Raised in Western Australia and the first in her family to attend university, Jenni’s study and career journey began in arts and education.

‘I’d always wanted to do law but, at that time, a law degree in Perth took six years and my parents – neither of whom had finished school – thought it was a bit of a stretch. We didn’t know any lawyers, weren’t part of the legal fraternity and didn’t have any connections. So I took their advice and became a secondary school teacher where I taught English, literature and drama and generally had a wonderful time,’ she recalls.

After moving to Melbourne, her teaching career flourished and she was soon heading up the English department at a large independent school. But beyond the classroom, there was still a hankering to study law.

‘At 28 I was head of a department of 900 so where do you go from there? I needed to do something different and I’d been thinking about law for 10 years so I thought it was time to give it a go,’ she says.

While expecting her first child, Jenni was accepted as a mature-age law student at the University of Melbourne and within days of giving birth, scrambled to her first lecture – in torts.

‘There were no flexible or part time degrees back then so I had to juggle a young family, teaching, studying and trying to find good childcare! Sometimes I had with me a baby who slept under a lecture theatre seat.

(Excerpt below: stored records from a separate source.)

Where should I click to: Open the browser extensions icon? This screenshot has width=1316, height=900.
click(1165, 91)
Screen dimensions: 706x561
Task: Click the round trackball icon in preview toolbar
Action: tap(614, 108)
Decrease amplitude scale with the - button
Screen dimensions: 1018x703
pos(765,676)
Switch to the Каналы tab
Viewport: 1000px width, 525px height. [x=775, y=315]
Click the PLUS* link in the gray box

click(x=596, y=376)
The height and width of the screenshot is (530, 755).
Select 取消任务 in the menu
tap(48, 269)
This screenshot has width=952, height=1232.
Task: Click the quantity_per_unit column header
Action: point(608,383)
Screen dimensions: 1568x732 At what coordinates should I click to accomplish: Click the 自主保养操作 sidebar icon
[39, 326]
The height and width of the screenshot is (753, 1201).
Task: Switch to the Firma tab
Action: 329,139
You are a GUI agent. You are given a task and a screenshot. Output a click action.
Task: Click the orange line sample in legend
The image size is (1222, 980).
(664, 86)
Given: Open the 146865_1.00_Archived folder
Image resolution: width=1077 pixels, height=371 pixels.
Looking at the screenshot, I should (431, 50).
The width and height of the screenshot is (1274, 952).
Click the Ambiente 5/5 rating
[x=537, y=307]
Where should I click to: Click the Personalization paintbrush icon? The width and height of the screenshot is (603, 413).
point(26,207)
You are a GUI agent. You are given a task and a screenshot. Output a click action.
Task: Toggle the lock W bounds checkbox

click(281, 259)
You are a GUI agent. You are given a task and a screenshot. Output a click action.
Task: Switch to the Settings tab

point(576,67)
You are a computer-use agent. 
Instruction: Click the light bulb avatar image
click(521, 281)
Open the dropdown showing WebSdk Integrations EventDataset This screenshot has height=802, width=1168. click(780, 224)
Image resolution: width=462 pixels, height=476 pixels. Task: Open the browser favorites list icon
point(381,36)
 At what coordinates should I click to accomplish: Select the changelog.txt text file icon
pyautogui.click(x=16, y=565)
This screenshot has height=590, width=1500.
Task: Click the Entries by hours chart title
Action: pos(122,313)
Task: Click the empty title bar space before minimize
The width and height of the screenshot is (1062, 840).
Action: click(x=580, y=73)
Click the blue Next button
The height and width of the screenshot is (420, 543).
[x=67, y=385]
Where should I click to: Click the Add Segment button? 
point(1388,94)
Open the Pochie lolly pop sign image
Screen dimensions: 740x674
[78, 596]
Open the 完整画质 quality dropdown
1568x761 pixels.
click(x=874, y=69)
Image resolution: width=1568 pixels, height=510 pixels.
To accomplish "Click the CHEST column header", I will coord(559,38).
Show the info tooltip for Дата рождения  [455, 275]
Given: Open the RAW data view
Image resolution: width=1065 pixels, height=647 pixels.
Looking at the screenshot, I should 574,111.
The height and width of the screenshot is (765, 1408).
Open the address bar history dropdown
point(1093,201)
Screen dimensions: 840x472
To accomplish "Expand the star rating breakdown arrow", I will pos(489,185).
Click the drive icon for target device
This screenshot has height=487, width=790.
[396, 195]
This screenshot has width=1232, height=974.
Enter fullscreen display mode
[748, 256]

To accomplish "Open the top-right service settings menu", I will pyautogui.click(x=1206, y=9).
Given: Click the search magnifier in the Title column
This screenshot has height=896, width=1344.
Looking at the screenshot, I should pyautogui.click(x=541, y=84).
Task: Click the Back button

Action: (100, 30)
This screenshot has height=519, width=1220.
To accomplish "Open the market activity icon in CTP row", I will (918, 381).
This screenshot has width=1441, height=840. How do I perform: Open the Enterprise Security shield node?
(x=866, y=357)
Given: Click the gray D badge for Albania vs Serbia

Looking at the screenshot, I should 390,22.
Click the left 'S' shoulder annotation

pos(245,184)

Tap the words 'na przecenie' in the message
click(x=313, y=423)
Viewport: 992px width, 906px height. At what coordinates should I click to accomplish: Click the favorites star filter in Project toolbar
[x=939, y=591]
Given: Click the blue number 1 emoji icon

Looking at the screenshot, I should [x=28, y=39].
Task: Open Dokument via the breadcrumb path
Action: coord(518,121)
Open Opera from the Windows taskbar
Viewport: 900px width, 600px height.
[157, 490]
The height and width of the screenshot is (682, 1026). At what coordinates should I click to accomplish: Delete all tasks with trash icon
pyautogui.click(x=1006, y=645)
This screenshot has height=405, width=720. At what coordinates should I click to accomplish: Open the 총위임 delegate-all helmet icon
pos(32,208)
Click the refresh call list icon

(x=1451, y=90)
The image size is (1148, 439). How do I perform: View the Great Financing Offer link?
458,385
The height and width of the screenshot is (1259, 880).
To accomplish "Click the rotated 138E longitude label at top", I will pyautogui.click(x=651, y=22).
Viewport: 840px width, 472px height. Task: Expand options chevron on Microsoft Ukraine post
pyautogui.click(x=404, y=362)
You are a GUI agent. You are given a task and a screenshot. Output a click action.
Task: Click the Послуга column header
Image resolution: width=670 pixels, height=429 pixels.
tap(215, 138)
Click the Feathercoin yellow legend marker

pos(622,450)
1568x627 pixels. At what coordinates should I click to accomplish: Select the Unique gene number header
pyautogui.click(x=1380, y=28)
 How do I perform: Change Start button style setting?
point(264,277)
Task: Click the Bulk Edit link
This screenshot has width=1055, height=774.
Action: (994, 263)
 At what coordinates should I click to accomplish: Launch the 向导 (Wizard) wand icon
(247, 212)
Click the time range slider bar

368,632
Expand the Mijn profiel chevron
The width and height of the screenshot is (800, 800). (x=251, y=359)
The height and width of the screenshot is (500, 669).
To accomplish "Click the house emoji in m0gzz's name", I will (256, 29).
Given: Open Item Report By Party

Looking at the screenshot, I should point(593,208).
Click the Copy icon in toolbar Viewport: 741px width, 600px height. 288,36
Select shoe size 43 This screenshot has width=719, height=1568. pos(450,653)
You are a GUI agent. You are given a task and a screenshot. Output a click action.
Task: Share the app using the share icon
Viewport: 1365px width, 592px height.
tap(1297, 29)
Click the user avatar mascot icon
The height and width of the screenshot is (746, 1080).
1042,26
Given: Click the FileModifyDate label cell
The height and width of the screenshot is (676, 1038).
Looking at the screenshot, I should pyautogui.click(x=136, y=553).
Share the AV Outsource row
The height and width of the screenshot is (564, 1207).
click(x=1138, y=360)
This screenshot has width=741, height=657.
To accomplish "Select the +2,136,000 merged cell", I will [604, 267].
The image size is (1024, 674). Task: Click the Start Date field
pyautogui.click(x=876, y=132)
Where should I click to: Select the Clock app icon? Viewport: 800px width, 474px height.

While many students came straight out of school from wealthy families and private schools there was a little group of us – all mature-age students – who were bringing our lunch in plastic bags and trying to cobble everything together,’ she smiles.

Despite her competing responsibilities, Jenni completed her law degree within five years and then began three years of ‘fantastic legal grounding experience’ with a large law firm.

With her sights set on the Bar, she then took a stop-gap, part-time job with the CSIRO which fortuitously led her to the establishment of her own business.

‘FAL grew from the legal group within CSIRO which did all the licensing, intellectual property (IP) work for big pharmaceutical companies, multinational corporations and health organisations. I was going to read at the Bar but when this opportunity came up it meant I was going to be self-employed so I didn’t proceed with readership and we set up the firm. At the same time I also went back to uni and completed a master’s degree that focused on intellectual property,’ she explains.

Specialising in IP, Jenni says one of the most enjoyable aspects of her work with FAL over the past 25 years has been the firm’s ‘amazing’ clients.

‘In IP you’re working with people who have really smart ideas and are visionaries. They’re passionate, smart and engaged but need help putting a legal framework around their work.’

She says it’s given her the remarkable opportunity to evolve with clients who may have grown from a small research collaboration to a major ASX-listed company.

‘As they’ve grown, I’ve had to expand my skills to meet them at the milestones,’ she adds.

After an interim role as Acting Dean, Jenni is now looking forward to leading the Deakin Law School over the next three years.

‘The academic and research work DLS produces is amazing and we’ll be reinforcing strong links into real-world professions for our graduates.  A Deakin law grad should be equipped for any job that uses the analytical, smart, technology-savvy, global skill-set they’ve acquired. DLS is about the future of the students and I’ll be doing everything possible to provide inspiration, links and sharpen the real-world focus.’

She says  there are also huge, untapped job-growth areas for law graduates – particularly in IP and cyber-security law – and with innovation, invention and research on the national agenda, SMEs will increasingly require legally-savvy practitioners.

‘It’s about being creative and clever. Platforms, systems and the way jobs are performed may change, but law graduates have the required skill-set to address this.’

While Jenni happily acknowledges that her life’s mantra is ‘saying yes’ and embracing opportunities, she believes it’s an ethos that also applies to Deakin.

‘Deakin is a university that empowers people – from diverse backgrounds – to say yes and make the most of every opportunity.’